• _Estratto selezionato_:
--

Dalla fine di dicembre 2020, però, per lei tutto questo è diventato impossibile. Il suo account è stato bannato da Twitter per il motivo che, stando a degli screenshot che Aviva ha fornito a Rolling Stone, la sua foto di copertina mostrava il suo sedere avvolto da delle calze a rete e ciò violava le linee guida della piattaforma riguardo ai contenuti espliciti nelle foto profilo e di copertina. Ma il suo profilo non conteneva niente di inappropriato. Il suo account è stato sbloccato e lei ha cambiato la foto con una in cui era vestita. Pochi giorni dopo gliel’hanno sospeso di nuovo per violazione dei termini d’uso del servizio. 

Aviva ha fatto appello a Twitter due volte, senza ottenere risposta. Alla fine, con l’aiuto di un amico che lavora a Twitter, è riuscita a parlare con un rappresentante del servizio clienti che le ha detto che il suo account sarebbe stato disabilitato in modo permanente. Anche se nel frattempo ne ha creato un altro, il traffico sul suo sito si è notevolmente ridotto così come il suo giro di affari, visto che la maggior parte dei suoi clienti arrivava da Twitter. Aviva dice che l’essere costantemente presa di mira dalle piattaforme la fa sentire “moltro frustrata”. “Mi toglie ogni motivazione di fare questo lavoro. Penso al fatto che potrei perdere tutto da un momento all’altro”.

--

• _Informazioni_:
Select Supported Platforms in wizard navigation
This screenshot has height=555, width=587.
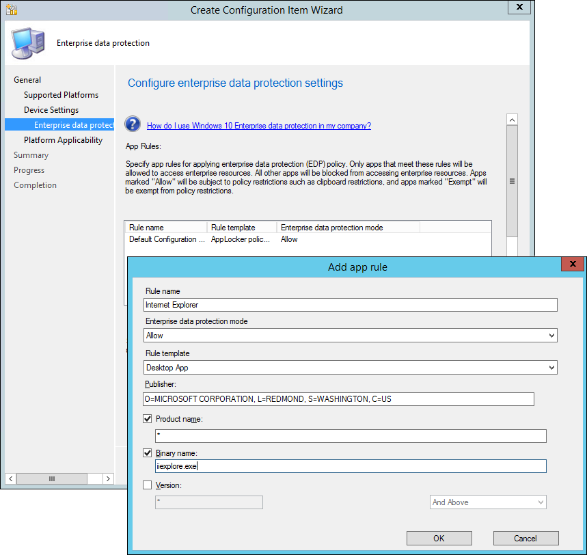pos(61,95)
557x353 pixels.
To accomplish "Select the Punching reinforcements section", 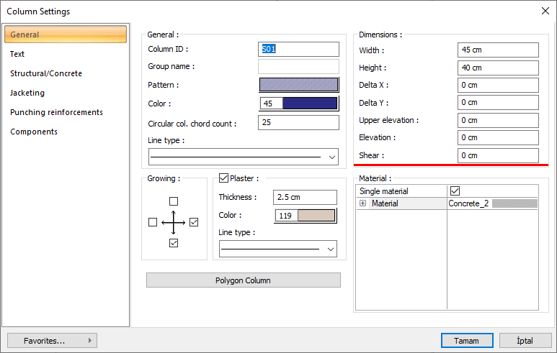I will click(56, 112).
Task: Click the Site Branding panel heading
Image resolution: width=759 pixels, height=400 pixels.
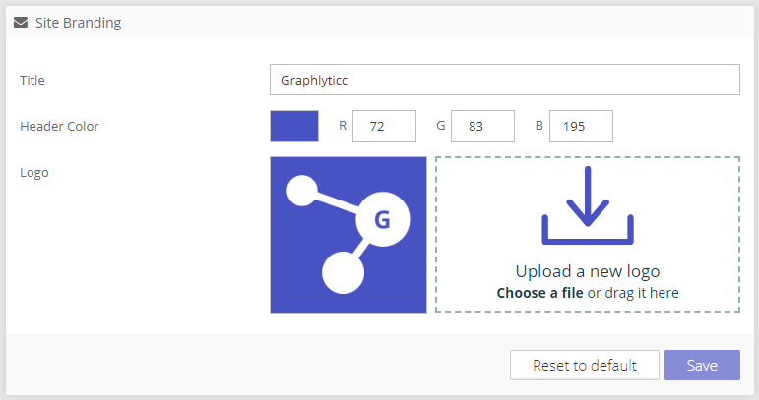Action: (78, 22)
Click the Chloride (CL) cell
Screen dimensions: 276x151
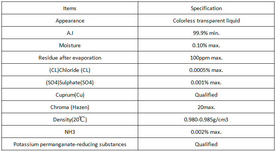tap(70, 70)
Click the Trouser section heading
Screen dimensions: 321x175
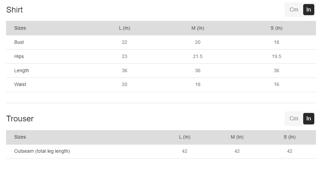20,119
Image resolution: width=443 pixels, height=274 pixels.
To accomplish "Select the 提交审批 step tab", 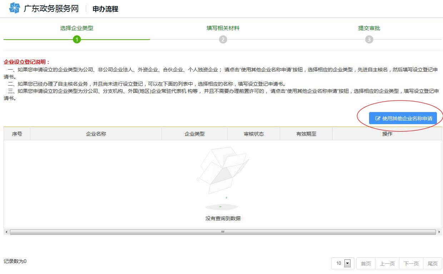I will 369,28.
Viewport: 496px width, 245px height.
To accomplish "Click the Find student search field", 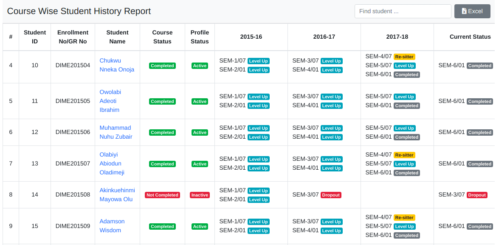I will click(403, 11).
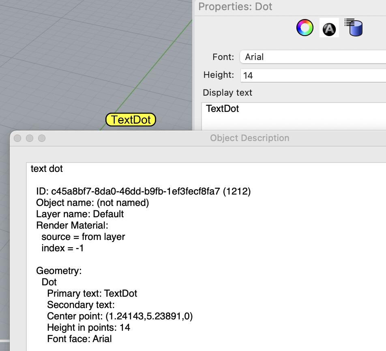
Task: Select the Center point coordinates text
Action: click(120, 316)
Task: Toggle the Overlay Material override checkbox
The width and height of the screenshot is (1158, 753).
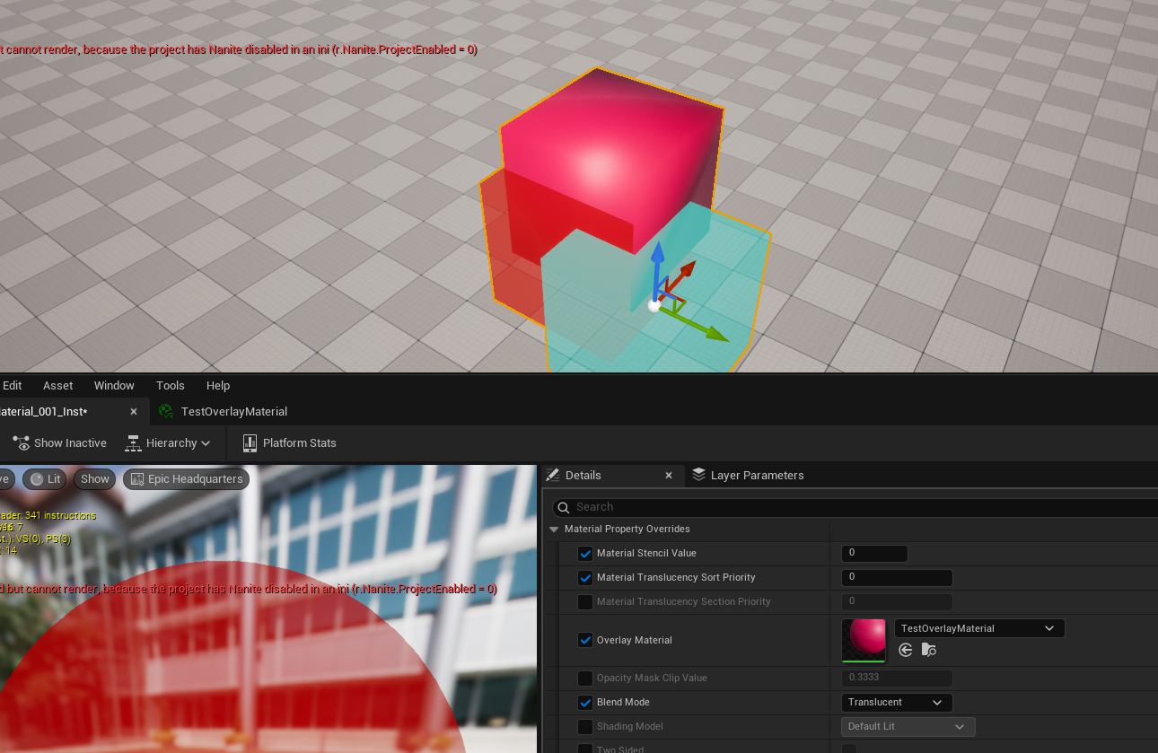Action: 585,640
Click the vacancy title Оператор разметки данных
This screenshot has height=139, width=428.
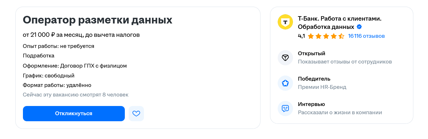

--

• _Elenco delle attività_:
**1)** Riscrivi sotto forma di elenco puntato il paragrafo dell'estratto che comincia con "Aviva ha fatto appello a Twitter", mantenendone i fatti principali.
**2)** Rispondi alle seguenti domande sull'estratto.
(a) Che cosa mostrava la foto di copertina di Aviva, secondo gli screenshot forniti a Rolling Stone?
(b) Quante volte Aviva ha fatto appello a Twitter?
(c) Da dove arrivava la maggior parte dei suoi clienti?
Le righe provengono da un'altra fonte rispetto all'estratto.

• _Soluzioni_:
**1)**
- Aviva ha presentato due volte ricorso a Twitter, senza ricevere risposta.
- Grazie a un amico che lavora a Twitter, ha parlato con un rappresentante del servizio clienti.
- Il rappresentante le ha comunicato che il suo account sarebbe stato disabilitato in modo permanente.
- Aviva ha aperto un nuovo account, ma il traffico sul suo sito e il suo giro d'affari sono calati molto, perché la maggior parte dei clienti arrivava da Twitter.
- Si sente molto frustrata dal fatto di essere costantemente presa di mira dalle piattaforme.
- Questo le toglie la motivazione per il suo lavoro e teme di poter perdere tutto da un momento all'altro.

**2)**
(a) Il suo sedere avvolto da delle calze a rete.
(b) Due volte.
(c) Da Twitter.